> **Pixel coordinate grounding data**
──────
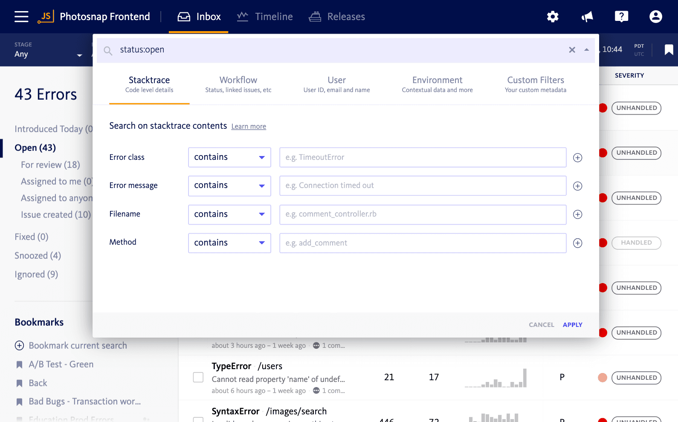Expand the Error class contains dropdown
This screenshot has height=422, width=678.
229,157
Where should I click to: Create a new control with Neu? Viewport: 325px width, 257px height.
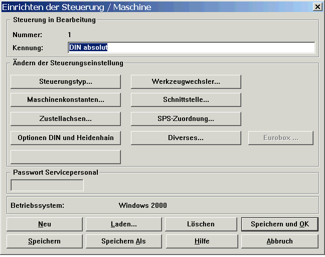click(x=44, y=224)
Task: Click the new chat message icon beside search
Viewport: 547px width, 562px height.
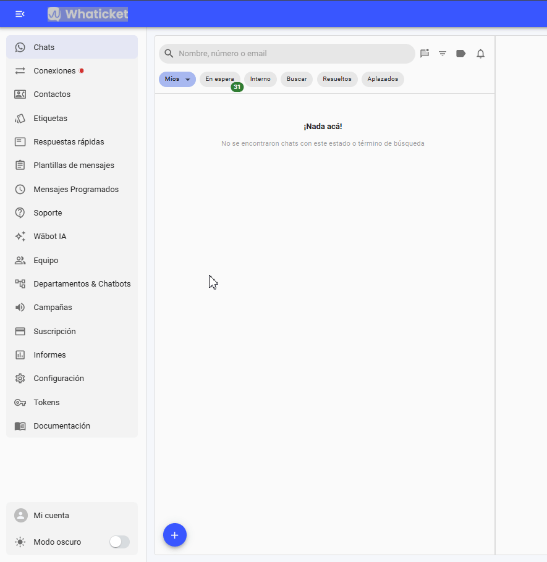Action: click(425, 53)
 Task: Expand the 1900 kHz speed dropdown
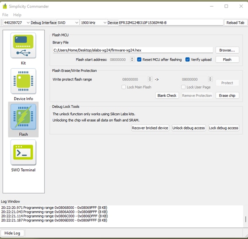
──────
> **What to do**
Exactly restate the lines from the one holding "Viewport: 547px width, 562px height." to the final line of the records above, including both and excluding pictures.

> **Answer to this task**
Viewport: 547px width, 562px height.
Action: click(425, 53)
 Task: Expand the 1900 kHz speed dropdown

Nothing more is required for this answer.